- **EXTRAIT DU DOCUMENT**:
******************************

Le jeu de la mémoire et de l'oubli

La part cachée de l'histoire en révèle souvent beaucoup sur les événements et les gens, au moins autant que celle qui s'expose — dans les médias, les déclarations politiques, les oeuvres frappées du sceau de la reconnaissance. De la même façon, les écrits intimes non officiels jettent une autre lumière sur les oeuvres et leurs auteurs. C'est pourquoi, en retenant le thème de la mémoire, les 5es Correspondances d'Eastman, qui se déroulent du 2 au 5 août, se sont empressées de traquer aussi l'oubli.

******************************

- **DONNÉES EXTRAITES**:
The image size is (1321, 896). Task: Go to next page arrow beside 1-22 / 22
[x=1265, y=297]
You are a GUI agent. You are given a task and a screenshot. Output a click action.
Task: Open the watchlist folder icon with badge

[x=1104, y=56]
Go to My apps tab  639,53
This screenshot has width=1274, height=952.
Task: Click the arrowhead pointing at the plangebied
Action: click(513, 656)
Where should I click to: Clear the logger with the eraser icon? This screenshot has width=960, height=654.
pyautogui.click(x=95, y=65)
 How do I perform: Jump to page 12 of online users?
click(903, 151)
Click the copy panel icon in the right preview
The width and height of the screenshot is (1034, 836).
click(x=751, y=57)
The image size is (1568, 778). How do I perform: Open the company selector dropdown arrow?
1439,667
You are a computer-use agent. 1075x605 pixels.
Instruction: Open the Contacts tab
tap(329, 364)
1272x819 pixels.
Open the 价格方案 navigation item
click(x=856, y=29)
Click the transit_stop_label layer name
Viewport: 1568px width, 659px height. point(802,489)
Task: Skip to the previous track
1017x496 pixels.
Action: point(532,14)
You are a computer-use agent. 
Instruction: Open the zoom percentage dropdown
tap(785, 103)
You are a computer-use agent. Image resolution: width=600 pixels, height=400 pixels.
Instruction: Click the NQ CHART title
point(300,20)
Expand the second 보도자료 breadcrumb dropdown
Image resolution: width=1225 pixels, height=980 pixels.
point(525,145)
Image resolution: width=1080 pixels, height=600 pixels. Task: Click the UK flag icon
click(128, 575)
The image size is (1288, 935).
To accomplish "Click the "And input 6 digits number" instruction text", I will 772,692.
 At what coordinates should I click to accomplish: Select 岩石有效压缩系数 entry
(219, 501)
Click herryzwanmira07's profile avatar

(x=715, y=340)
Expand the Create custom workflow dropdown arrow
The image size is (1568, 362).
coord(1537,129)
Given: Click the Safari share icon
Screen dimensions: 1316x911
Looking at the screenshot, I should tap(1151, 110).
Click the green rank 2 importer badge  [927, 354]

******************************

- **OBJECTIF**: Pourriez-vous poursuivre le texte sur la mémoire et l'oubli aux 5es Correspondances d'Eastman, en reprenant juste après sa dernière phrase ?

- **RÉPONSE**:
«La marche, le doute, l'amour», mise en lecture inaugurale du festival des Cantons-de-l'Est, met ainsi en parallèle le côté sombre et le côté lumineux de Gaston Miron exprimés dans ses lettres et ses poèmes.«C'est fascinant de voir la correspondance entre la misère de vivre de Miron et la luminosité de ses poèmes, souvent écrits le même jour qu'une lettre où il disait qu'il n'était pas sûr de pouvoir se payer le repas du midi, qu'il n'était pas vraiment un poète, qu'il était fait pour éditer les autres, rapporte Robert Lalonde, qui donnera vie aux écrits avec les jeunes comédiens Sébastien Ricard et Evelyne Gélinas. On connaît bien la légende, peut-être moins la réalité. En opposition au personnage un peu ceinture fléchée et gueulard, il y a l'usurpateur qui n'était pas à la hauteur de ses ancêtres, qui ne faisait que scribouiller alors qu'eux avaient vraiment fabriqué un pays.»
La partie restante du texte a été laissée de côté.